WHAT TO DO :: Reproduce word for word the lines between those holding "Task: Click the phone" and "Given: Click the Job / Location column header", inclusive, and nothing else from the data below.

GIVEN DATA ::
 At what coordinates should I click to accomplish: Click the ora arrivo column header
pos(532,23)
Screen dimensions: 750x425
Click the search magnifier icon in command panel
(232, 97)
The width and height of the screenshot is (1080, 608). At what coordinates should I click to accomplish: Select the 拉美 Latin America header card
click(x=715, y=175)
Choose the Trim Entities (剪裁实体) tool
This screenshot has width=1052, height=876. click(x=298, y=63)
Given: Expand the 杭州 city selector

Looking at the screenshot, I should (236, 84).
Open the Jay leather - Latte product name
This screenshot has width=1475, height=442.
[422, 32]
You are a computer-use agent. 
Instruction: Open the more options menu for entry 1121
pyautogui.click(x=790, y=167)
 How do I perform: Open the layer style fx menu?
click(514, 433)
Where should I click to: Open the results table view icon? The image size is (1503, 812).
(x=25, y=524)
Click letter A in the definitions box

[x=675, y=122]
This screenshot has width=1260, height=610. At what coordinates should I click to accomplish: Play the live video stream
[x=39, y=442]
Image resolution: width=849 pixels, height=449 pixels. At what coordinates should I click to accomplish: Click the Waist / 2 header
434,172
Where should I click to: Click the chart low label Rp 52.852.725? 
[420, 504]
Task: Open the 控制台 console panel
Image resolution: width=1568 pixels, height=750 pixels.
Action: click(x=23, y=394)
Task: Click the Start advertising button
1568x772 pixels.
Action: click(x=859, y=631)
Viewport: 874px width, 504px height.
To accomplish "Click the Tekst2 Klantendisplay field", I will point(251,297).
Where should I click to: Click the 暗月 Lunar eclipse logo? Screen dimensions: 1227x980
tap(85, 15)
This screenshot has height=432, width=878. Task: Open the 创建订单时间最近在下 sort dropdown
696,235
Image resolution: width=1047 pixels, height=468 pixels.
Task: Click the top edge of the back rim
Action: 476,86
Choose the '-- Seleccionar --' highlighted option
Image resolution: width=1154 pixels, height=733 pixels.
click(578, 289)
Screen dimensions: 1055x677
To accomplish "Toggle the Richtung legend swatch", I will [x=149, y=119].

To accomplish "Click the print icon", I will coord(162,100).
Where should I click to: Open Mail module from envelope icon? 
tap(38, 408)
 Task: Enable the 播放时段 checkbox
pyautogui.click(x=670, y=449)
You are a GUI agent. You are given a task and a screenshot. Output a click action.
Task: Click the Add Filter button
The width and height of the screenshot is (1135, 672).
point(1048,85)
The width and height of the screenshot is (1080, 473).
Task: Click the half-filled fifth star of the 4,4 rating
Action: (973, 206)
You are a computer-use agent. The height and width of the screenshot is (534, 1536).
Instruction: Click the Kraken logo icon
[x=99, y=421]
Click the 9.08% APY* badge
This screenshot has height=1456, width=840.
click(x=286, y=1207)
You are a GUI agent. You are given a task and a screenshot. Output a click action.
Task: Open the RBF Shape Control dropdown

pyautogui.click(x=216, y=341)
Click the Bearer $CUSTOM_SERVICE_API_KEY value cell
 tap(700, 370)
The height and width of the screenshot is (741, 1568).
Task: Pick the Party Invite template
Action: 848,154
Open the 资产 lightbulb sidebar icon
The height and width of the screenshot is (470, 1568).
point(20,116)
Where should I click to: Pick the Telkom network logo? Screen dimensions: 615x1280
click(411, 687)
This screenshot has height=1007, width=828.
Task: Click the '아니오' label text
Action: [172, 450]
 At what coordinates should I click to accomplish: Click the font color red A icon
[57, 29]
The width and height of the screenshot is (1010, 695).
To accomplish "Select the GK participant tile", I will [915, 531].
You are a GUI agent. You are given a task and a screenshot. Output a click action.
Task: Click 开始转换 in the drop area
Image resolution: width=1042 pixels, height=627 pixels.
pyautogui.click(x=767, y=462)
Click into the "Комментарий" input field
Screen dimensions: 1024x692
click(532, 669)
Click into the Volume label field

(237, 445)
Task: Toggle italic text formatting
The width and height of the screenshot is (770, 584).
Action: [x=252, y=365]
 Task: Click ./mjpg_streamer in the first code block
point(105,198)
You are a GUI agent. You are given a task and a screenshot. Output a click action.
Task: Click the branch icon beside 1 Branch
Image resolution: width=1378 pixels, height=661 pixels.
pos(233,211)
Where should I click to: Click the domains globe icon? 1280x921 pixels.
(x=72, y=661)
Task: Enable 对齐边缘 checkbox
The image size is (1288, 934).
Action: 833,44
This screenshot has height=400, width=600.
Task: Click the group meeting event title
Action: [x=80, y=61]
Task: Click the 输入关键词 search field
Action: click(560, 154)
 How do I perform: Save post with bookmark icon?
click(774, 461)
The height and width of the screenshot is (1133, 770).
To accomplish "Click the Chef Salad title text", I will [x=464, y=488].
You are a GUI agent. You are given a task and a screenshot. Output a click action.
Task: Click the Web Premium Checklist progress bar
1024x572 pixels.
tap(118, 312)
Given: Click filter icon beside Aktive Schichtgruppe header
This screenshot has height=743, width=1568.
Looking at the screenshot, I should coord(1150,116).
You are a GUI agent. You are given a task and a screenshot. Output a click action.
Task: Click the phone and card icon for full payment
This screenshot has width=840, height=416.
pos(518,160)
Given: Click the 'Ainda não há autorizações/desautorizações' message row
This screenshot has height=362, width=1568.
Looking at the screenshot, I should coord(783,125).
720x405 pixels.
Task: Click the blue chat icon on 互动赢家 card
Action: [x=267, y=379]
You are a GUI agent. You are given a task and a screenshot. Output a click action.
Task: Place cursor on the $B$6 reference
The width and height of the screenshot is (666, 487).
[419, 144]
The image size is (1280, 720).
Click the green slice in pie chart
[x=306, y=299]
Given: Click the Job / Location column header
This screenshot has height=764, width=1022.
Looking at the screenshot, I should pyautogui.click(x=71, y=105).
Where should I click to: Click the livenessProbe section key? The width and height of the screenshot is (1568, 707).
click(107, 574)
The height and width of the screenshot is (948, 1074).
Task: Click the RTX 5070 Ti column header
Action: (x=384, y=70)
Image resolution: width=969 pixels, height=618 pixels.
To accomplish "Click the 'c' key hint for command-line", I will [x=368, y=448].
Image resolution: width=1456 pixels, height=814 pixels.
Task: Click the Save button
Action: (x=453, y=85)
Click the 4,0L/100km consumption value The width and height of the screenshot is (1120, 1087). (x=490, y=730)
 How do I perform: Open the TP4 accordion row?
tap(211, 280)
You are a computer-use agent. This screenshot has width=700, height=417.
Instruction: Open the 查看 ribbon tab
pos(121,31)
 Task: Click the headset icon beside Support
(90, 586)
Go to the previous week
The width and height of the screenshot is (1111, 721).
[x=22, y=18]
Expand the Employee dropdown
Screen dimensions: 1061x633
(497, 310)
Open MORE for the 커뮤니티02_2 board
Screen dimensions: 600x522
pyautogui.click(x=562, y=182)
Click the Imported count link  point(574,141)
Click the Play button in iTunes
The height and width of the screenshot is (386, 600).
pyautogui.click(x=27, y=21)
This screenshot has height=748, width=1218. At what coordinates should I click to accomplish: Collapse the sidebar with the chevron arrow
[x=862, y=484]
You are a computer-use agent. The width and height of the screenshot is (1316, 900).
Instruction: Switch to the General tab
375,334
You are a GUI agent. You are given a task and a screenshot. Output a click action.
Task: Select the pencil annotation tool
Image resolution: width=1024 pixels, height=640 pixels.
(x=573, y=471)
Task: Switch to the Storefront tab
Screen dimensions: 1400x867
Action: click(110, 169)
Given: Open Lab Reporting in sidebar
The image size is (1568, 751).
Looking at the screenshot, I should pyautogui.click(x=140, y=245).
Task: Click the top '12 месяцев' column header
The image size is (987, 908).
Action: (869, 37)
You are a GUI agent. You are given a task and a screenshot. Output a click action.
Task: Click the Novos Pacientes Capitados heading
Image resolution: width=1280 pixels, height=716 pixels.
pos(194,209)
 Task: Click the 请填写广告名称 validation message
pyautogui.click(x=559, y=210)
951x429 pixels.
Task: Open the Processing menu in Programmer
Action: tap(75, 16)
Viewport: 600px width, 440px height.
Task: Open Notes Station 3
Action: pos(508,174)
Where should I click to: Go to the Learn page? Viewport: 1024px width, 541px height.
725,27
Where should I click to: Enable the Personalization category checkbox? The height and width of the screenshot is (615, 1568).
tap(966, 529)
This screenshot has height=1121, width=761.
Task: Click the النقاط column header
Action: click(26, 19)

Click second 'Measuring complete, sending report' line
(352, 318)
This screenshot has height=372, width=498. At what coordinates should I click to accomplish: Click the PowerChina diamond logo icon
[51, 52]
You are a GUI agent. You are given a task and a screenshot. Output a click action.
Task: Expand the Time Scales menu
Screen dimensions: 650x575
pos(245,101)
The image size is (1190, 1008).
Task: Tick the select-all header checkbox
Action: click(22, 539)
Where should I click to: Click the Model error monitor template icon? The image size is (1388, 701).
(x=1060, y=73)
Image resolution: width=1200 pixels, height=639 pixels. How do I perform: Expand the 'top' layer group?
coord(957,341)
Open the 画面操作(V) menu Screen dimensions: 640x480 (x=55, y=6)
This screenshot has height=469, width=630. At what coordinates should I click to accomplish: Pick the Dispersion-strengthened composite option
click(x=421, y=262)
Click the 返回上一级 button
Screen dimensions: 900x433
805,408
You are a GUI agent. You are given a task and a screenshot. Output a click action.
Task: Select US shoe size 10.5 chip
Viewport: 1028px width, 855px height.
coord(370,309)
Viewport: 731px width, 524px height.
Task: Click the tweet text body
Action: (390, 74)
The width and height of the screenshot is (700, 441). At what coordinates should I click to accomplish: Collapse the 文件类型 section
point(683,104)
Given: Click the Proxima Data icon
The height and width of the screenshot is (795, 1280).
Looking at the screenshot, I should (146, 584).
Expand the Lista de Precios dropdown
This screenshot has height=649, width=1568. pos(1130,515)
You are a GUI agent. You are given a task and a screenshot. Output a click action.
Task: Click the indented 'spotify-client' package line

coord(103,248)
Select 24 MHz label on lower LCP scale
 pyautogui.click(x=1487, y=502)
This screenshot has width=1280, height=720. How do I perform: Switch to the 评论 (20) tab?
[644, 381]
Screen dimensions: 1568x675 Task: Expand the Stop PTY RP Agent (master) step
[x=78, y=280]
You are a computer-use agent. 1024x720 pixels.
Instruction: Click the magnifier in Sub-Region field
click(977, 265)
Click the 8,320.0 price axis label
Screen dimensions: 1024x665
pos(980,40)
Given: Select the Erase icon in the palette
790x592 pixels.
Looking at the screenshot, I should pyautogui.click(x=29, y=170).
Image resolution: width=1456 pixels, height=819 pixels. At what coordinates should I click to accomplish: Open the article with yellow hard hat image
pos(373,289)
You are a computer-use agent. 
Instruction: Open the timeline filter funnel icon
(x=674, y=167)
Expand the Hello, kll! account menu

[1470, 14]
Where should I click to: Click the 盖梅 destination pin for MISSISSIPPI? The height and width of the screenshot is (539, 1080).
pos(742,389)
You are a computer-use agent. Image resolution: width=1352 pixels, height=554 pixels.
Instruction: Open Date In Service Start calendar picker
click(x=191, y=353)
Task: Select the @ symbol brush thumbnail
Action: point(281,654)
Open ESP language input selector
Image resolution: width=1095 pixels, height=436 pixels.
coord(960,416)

SOLUTION FOR THIS PROBLEM ::
Task: Click the phone and card icon for full payment
This screenshot has width=840, height=416.
pos(518,160)
Given: Click the 'Ainda não há autorizações/desautorizações' message row
This screenshot has height=362, width=1568.
Looking at the screenshot, I should coord(783,125).
720x405 pixels.
Task: Click the blue chat icon on 互动赢家 card
Action: [x=267, y=379]
You are a GUI agent. You are given a task and a screenshot. Output a click action.
Task: Place cursor on the $B$6 reference
The width and height of the screenshot is (666, 487).
[419, 144]
The image size is (1280, 720).
Click the green slice in pie chart
[x=306, y=299]
Given: Click the Job / Location column header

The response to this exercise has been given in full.